Belanın gelmesine sebep
14/09/2021 Salı Köşe yazarı O.Ü
Allahü teâlâ,
sevdiklerinin günahlarını affetmek için, onlara dert, bela gönderiyor.
Sual: Belaların
gelmesine sebep günahlar mıdır ve bunlardan kurtulmak için ne yapmalıdır?
Cevap: Dertlerin,
belaların gelmesine sebep, günah işlemektir. Fakat, belalar, sıkıntılar,
günahların affedilmesine sebep olur. Allahü teâlâ, sevdiklerinin günahlarını
affetmek için, onlara dert, bela gönderiyor. Tövbe, istiğfar edince de,
günahlar affolur. Dert ve bela gelmesine lüzum kalmaz ve gelmiş dertler de
gider. O hâlde, dert ve beladan kurtulmak için, çok istiğfar okumalıdır. Nisâ
suresinin 78. âyetinde meâlen;
(Ey insan! Sana gelen
her iyilik, Allahü teâlânın ihsanı olarak, nimeti olarak gelmektedir. Her dert
ve bela da, kötülüklerine karşılık olarak gelmektedir. Hepsini yaratan,
gönderen Allahü teâlâdır) buyuruldu.
Allahü teâlâ,
dertleri, belaları, günahlara ceza olarak, azab olarak göndermiyor. Günahların
affedilmeleri için, ihsan olarak gönderiyor.
Muhammed Ma'sûm
hazretleri Mektûbat kitabında buyuruyor ki:
“Dertlerden kurtulmak
ve murada kavuşmak için beşyüz kerre (Lâ havle velâ kuvvete illâ billah) ile
evvelinde ve âhirinde yüzer defa salevât-ı şerife okuyup dua etmelidir.”
Mu'avvi-zeteyn yani
iki Kul-e'ûzüyü çok okumak da faydalıdır. Tefsîr-i Mazherîdeki hadis-i şerifte
buyuruldu ki:
(Birinize dert ve bela
gelince, Yunus Peygamberin duasını okusun! Allahü teâlâ Onu muhakkak kurtarır.
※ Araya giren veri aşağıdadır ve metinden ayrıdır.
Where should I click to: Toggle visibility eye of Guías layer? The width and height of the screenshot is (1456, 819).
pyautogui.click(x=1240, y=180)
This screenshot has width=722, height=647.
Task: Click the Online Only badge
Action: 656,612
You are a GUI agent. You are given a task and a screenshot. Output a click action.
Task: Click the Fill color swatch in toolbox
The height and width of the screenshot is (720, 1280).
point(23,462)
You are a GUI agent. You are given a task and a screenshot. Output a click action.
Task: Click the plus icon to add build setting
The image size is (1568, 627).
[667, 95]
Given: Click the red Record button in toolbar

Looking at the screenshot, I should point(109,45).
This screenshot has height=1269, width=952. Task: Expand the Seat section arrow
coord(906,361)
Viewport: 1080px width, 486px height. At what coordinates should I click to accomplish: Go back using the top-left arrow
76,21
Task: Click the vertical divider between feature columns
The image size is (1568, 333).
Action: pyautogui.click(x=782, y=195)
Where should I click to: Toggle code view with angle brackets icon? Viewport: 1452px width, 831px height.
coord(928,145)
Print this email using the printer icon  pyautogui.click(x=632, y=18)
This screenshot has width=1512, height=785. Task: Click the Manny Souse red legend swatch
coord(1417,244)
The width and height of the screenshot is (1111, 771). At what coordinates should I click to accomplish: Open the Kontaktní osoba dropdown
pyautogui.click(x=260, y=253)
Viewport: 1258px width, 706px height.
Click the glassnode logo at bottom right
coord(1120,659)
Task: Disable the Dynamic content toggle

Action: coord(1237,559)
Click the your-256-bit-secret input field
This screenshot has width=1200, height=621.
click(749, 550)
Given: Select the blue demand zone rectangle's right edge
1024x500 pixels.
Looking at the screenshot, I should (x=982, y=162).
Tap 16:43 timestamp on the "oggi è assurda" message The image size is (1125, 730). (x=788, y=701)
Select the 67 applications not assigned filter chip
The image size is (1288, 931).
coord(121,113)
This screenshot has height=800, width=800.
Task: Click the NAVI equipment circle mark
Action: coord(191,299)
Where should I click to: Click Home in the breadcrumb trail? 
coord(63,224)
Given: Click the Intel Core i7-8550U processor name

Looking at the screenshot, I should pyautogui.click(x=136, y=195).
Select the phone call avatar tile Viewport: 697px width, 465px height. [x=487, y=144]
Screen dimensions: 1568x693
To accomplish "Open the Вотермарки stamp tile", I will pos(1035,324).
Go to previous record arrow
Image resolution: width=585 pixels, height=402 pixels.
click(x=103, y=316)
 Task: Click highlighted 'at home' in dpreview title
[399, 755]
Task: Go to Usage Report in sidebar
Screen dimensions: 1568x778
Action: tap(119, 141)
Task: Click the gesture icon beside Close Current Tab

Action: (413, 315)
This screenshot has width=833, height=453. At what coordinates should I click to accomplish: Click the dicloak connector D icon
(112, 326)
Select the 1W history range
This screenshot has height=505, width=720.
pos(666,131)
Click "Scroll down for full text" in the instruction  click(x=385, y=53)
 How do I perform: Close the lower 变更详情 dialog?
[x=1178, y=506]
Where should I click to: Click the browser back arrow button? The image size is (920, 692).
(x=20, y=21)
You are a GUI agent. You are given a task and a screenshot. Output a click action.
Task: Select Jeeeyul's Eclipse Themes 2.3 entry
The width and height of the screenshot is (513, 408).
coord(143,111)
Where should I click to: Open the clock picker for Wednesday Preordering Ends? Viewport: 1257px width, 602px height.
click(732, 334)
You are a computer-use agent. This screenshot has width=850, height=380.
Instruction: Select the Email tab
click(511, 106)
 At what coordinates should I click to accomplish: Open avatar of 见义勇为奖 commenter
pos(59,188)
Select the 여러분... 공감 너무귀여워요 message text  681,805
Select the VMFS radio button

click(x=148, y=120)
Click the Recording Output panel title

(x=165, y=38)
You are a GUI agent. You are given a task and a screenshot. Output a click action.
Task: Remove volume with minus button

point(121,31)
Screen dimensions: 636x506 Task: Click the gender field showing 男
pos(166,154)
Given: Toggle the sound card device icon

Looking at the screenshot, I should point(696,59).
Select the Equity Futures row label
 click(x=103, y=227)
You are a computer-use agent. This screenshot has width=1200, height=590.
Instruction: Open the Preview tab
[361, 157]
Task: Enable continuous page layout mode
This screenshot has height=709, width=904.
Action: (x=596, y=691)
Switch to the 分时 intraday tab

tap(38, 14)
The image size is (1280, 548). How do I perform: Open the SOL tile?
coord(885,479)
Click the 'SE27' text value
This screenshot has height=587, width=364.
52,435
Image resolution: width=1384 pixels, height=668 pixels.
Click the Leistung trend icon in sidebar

Dua şudur: Lâ ilâhe illâ ente sübhâneke innî küntü minez-zâlimîn.) Tergîb-üs-salâtdaki
hadis-i şerifte;
(Sabah, kalkınca, üç
kerre "Bismillâhillezî lâ-yedurru ma' asmihî şey'ün fil-erdı velâ fissemâi
ve hüves-semî'ul'alîm" okuyana akşama kadar, hiç dert, belâ gelmez) buyuruldu.
Dünya, zevk için,
lezzet için yaratılmadı. Ahiret, bunun için yaratılmıştır. Dünya ile ahiret,
birbirinin zıddı, tersidir. Birini sevindirmek, ötekinin gücenmesine
sebep olur. Müminler dünyada, birkaç gün dert, bela çekmeselerdi, Cennetin
lezzetlerinin kıymetini anlamazlardı ve ebedî nimetlerin kıymetini
bilmezlerdi. Açlık çekmeyen, yemeğin lezzetini anlamaz. Acı çekmeyen de,
rahatlığın kıymetini bilmez.
Ceza, suçun büyüklüğüne göre değişir. Günah küçük olur ve suçlu boynunu büküp yalvarırsa, bu suç, dünya dertleri ile affolunabilir. Fakat, günah büyük, ağır ve suçlu inatçı olursa, bunun cezası ahirette sonsuz olur.